This is the journey of salvation— from waiting, to witnessing, to walking with Christ every day.
Join Us in Bradford, PA
If you’re in the Bradford area and searching for a church where you can learn, grow, and belong, we would love to meet you.
Join us Sundays at 9 & 11 AM Open Arms Community Church 71 Congress Street, Bradford, PA
In Journey to Salvation – Part 3: A Desert in Bloom, Pastor Shawn Pierce speaks to a reality many people quietly live with—spiritual dryness, burnout, and the feeling of being stuck in the same place despite wanting more from God. This message reminds us that Jesus does not merely help us survive hard seasons. He restores what has been worn down and brings life back to places that feel empty.
What follows is an invitation to slow down, reflect, and allow God to meet you honestly where you are.
Recognizing the Desert
When most people think of a desert, they picture heat, dryness, and endless stretches of land with no relief in sight. A desert is a place of exhaustion. A place where survival feels uncertain.
Spiritually, deserts look very similar.
There are seasons where we feel like we are crawling instead of walking—giving everything we have just to make it through the day. We search for something that promises relief, something that looks like an oasis. For a moment, it feels refreshing. Then it disappears.
False hope always does.
And when it does, we’re often left more tired, more discouraged, and more dehydrated than before.
How Burnout Takes Hold
It’s easy to assume burnout comes from doing too much. But spiritual burnout doesn’t come from activity alone—it comes from striving without surrender.
One thing goes wrong. Then another. Then another. Before we realize it, we’re stuck. The harder we fight to fix everything ourselves, the deeper we sink.
This is what spiritual quicksand looks like.
Burnout is not just exhausting. It’s dangerous. It slowly convinces us that dryness is normal, that weariness is permanent, and that restoration is for someone else.
But the desert was never meant to be our home.
There Was Always Another Option
The most powerful realization in moments like these is simple: there was always another option.
Jesus.
God did not design our lives to be fueled by pride, self-reliance, or endless striving. That path leads to exhaustion. Jesus did not come to lead us into deserts—He came to lead us out.
And He doesn’t only offer escape. He offers restoration.
God’s Promise: The Desert Will Bloom
Scripture speaks directly to this promise in a powerful and hope-filled passage.
📖 Isaiah 35:1–10 (NLT)
1 Even the wilderness and desert will be glad in those days. The wasteland will rejoice and blossom with spring crocuses. 2 Yes, there will be an abundance of flowers and singing and joy!
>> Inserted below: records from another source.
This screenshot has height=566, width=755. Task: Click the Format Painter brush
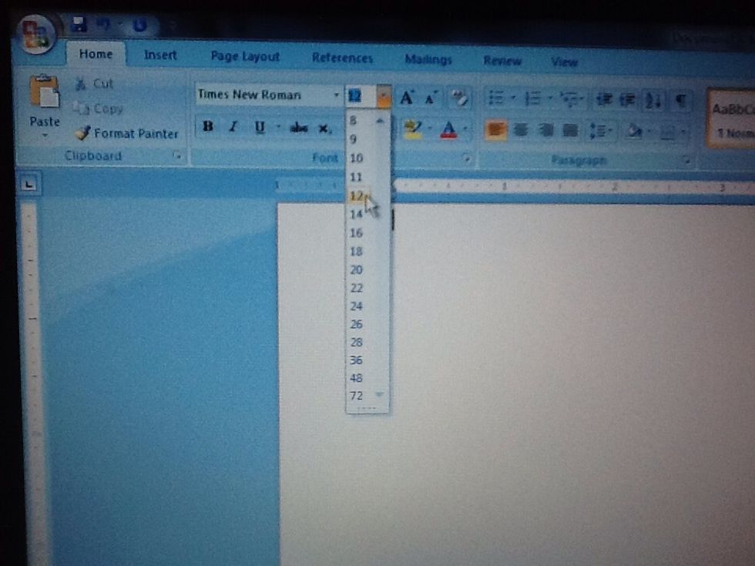click(x=83, y=133)
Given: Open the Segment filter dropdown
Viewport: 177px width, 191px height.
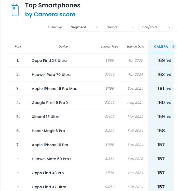Looking at the screenshot, I should tap(84, 27).
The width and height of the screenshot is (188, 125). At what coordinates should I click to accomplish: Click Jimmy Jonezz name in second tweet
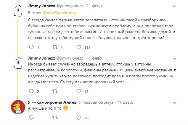[x=41, y=57]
The deserts will become as green as the mountains of Lebanon, as lovely as Mount Carmel or the plain of Sharon. There the Lord will display his glory, the splendor of our God.
3 With this news, strengthen those who have tired hands, and encourage those who have weak knees. 4 Say to those with fearful hearts, “Be strong, and do not fear, for your God is coming to destroy your enemies. He is coming to save you.”
5 And when he comes, he will open the eyes of the blind and unplug the ears of the deaf. 6 The lame will leap like a deer, and those who cannot speak will sing for joy! Springs will gush forth in the wilderness, and streams will water the wasteland.
7 The parched ground will become a pool, and springs of water will satisfy the thirsty land.
8 And a great road will go through that once deserted land. It will be named the Highway of Holiness. Only the redeemed will walk on it.
10 Those who have been ransomed by the Lord will return. They will enter Jerusalem singing, crowned with everlasting joy. Sorrow and mourning will disappear, and they will be filled with joy and gladness.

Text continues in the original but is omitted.